Scraps Considered ‘Hazardous Waste’

Kälin’s mill was located in a small farming community in Switzerland, where it operated under strict environmental standards. Government regulations deemed textile scraps from the weaving process to be hazardous waste, forcing the mill to export its scraps to Spain for disposal, a costly practice. Rohner’s products included a textile called Climatex, with a high content of wool and ramie (a natural plant fiber), which had been initially developed for its moisture-absorbing qualities. If the third major ingredient—polyester—were removed, they would have the beginnings of a fabric that could break down and return safely to the earth after its useful life, following the “waste = food” principle. But in order to achieve this goal, every input would have to be analyzed, including the dyestuffs and other process chemicals used in weaving.
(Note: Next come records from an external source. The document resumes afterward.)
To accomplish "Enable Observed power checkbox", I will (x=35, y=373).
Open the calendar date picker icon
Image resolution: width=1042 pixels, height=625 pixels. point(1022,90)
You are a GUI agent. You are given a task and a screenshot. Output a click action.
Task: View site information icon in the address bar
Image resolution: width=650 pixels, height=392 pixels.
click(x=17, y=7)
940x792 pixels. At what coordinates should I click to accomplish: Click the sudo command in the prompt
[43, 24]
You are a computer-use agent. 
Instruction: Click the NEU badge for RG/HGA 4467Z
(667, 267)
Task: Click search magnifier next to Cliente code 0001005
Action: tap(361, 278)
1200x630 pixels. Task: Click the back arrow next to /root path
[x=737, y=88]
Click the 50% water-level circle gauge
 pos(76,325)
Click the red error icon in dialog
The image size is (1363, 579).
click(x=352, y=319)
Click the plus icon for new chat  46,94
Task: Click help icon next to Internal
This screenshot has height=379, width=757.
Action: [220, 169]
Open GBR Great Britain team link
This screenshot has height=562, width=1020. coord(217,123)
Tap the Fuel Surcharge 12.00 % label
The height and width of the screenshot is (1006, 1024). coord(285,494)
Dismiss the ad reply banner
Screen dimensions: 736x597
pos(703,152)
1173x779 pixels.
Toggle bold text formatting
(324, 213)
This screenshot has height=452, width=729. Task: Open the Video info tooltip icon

Braungart invited 60 different chemical companies to collaborate on the project. All but one—Ciba-Geigy—declined, reluctant to subject their formulations to the necessary scrutiny. With Ciba-Geigy’s help Braungart analyzed more than 8,000 chemical formulations commonly used in textile production, and then selected a mere 38 that he deemed safe for human and environmental health. These were the dyes and process chemicals that could be used in the production of the reformulated Climatex upholstery. This optimization of the chemistry transformed the mill’s effluent: the water now flowing out of the mill was actually cleaner than the inflowing water. Further, with these new biodegradable fabrics, the mill’s scraps went from hazardous “waste” to nutrient-giving “food”: its scraps were made into felt and used by local strawberry farmers as ground cover for their crops, and the mill was no longer obliged to pay costly disposal fees.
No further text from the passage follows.